Can You Be Charged With Possession If Police Find Drugs In Your Car?

Drug possession is a serious crime in Virginia. Under Commonwealth law (Code of Virginia § 18.2-250), unlawful possession of Schedule I substance or Schedule II substance can be charged as a felony offense. This raises an important question:

What if the police find drugs in your vehicle?

The answer is that you can still be arrested for drug possession. However, you can only be convicted of the charge if prosecutors can prove all of the elements of “constructive possession.” In this article, our Richmond, VA drug possession defense attorneys explain what you need to know if police find drugs inside your vehicle.

Physical Possession is Not Required—You Can Be Charged With Constructive Possession

First and foremost, it is important to understand that actual physical possession of a controlled substance is not required to be arrested for and convicted of drug possession in Virginia. There is another type of possession known as “constructive” possession. Essentially, it is a form of non-physical possession that occurs when a person knows about and controls drugs without having them in their hands or on their person.

The Required Elements of Constructive Drug Possession: Knowledge and Control

If drugs are discovered in your vehicle, Virginia prosecutors may decide to bring constructive possession charges. As an example of how this works, imagine that officers from the Richmond Police Department find illegal drugs in a glove box of a vehicle that you own. Although those drugs are not in your hands or on your person, police and prosecutors could still potentially hold you responsible for them.

That being said, they can only do so if they can prove that the banned substance is actually yours. When bringing a constructive case against a defendant who allegedly had illegal drugs in their car, prosecutors have the burden of proving the following two things:

1. Knowledge

Drug possession requires knowledge. You are not in possession unless you know about the presence of the banned substance. Lack of evidence of knowledge may result in charges being dismissed outright.

2. Dominion & Control

Virginia prosecutors must also establish that the accused had dominion and control over the drugs. In other words, prosecutors must prove that the drugs, at least on some level, were “your” drugs. Notably, Virginia courts consistently ruled that it is possible for two defendants to collectively exercise control over the same drugs.

To be clear, a defendant is not automatically guilty simply because they were inside of a vehicle in which drugs were found. Indeed, you are not automatically guilty even if drugs were found in a vehicle that was registered in your name.
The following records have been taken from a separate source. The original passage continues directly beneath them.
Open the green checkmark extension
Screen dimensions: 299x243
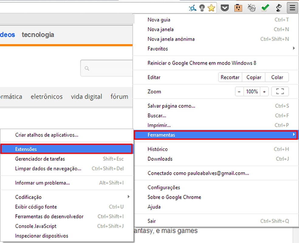[x=265, y=8]
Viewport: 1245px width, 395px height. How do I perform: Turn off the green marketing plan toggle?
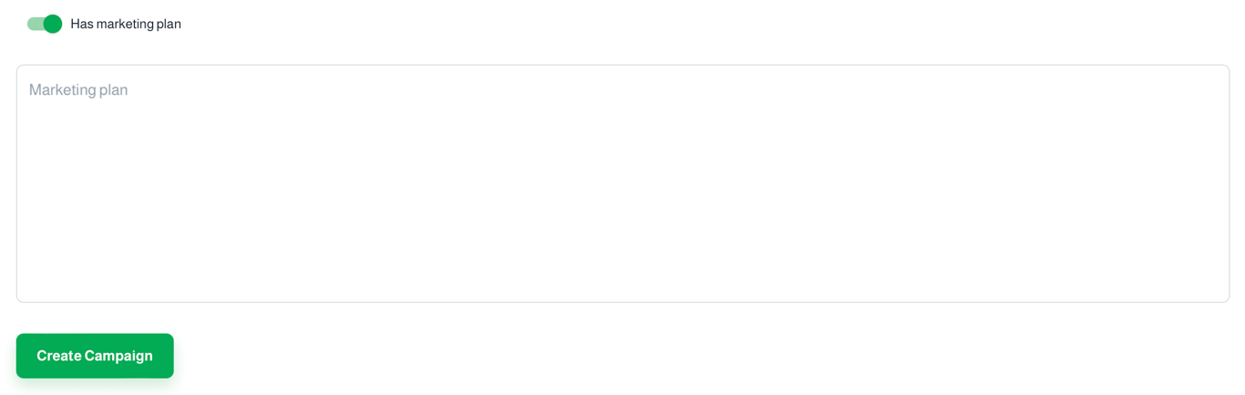click(x=45, y=24)
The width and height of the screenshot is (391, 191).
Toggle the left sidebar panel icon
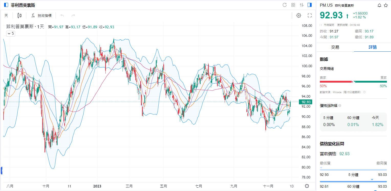[6, 5]
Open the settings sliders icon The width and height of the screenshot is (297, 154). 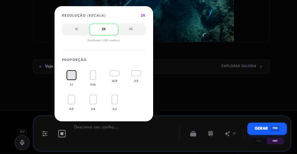pyautogui.click(x=45, y=134)

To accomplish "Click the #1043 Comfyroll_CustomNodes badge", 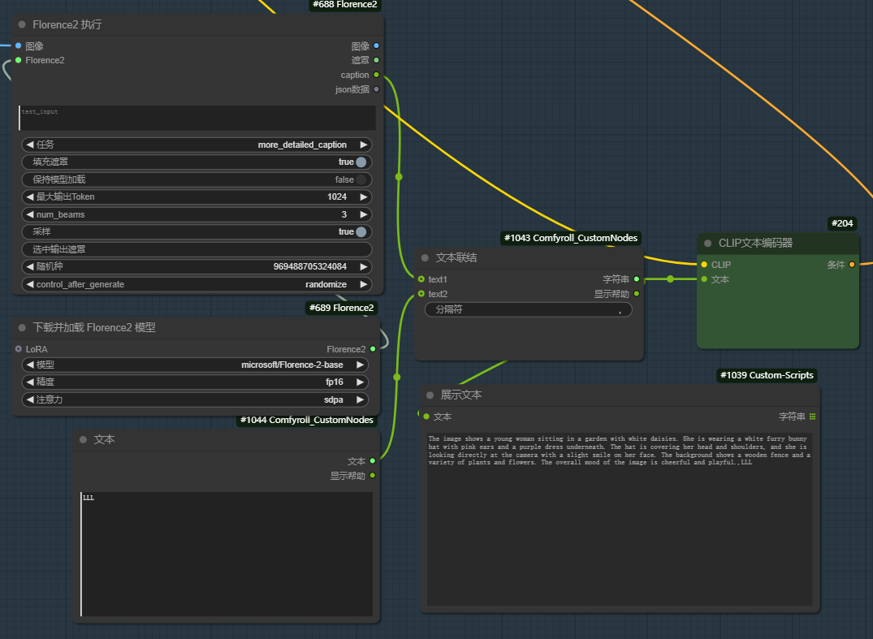I will pyautogui.click(x=571, y=238).
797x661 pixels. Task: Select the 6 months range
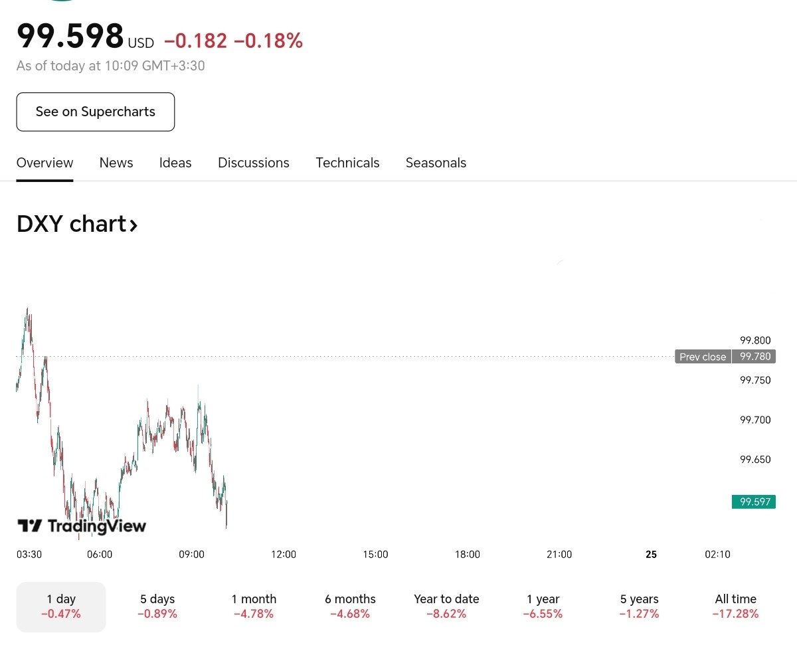click(350, 607)
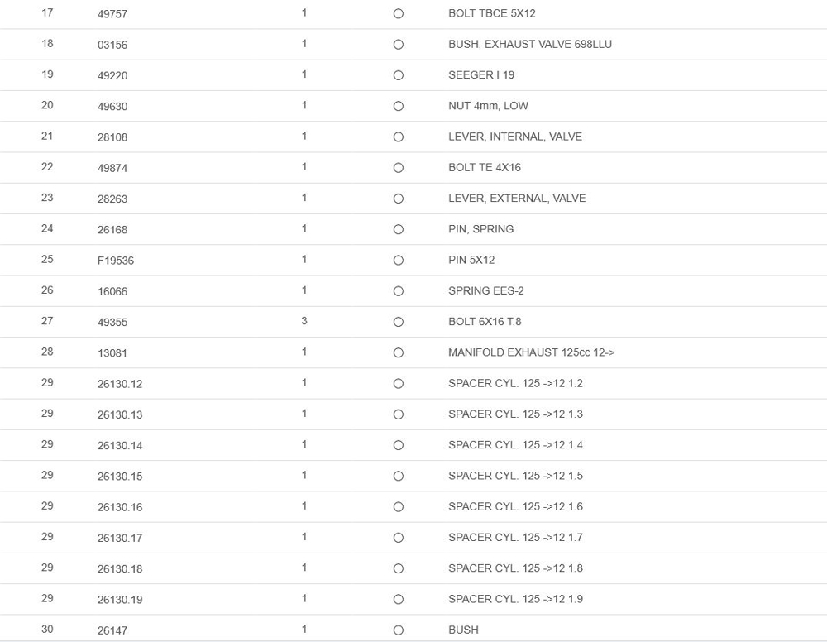Select the circle for SPRING EES-2
The height and width of the screenshot is (642, 827).
tap(399, 291)
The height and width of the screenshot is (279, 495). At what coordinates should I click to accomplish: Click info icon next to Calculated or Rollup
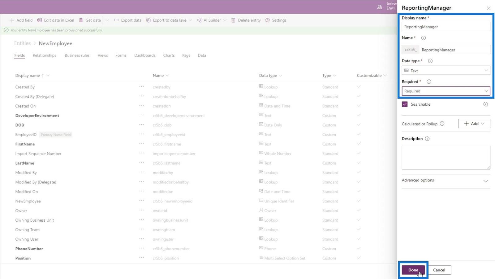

Prosecutors must prove knowledge and control beyond a reasonable doubt.

Proving Constructive Possession: A Prosecutor’s Burden to Produce Evidence

Constructive possession cases are notoriously complex. As explained in the Virginia Court of Appeals case of Barlow v. Com., 494 S.E.2d 901, a defendant will only be convicted of constructive drug possession if the Commonwealth can present evidence in the form of conduct, statements, or circumstances that strongly suggest both knowledge and control. Some of the most common types of evidence used to support constructive possession include:

  • Statements or admissions by the defendant
  • Witness testimony
  • Written documents/records, such as purchase receipts
  • Law enforcement officer observations
  • Circumstantial evidence, including specific positioning of the drugs and
  • Distinctive drug odors

As an example, in the case of Ervin v. Commonwealth, a Virginia appeals court ruled that the officer’s observation of a very strong smell of marijuana in a vehicle was sufficient to prove that the driver was in constructive possession of the marijuana that was discovered in the glove box of the vehicle.

The bottom line

If you are found in a vehicle with illegal drugs, you may be arrested for drug possession. However, the presence of drugs within a vehicle is not, by itself, sufficient to prove that you were in unlawful possession. Defendants arrested on constructive possession charges should call an experienced Richmond, VA defense lawyer right away.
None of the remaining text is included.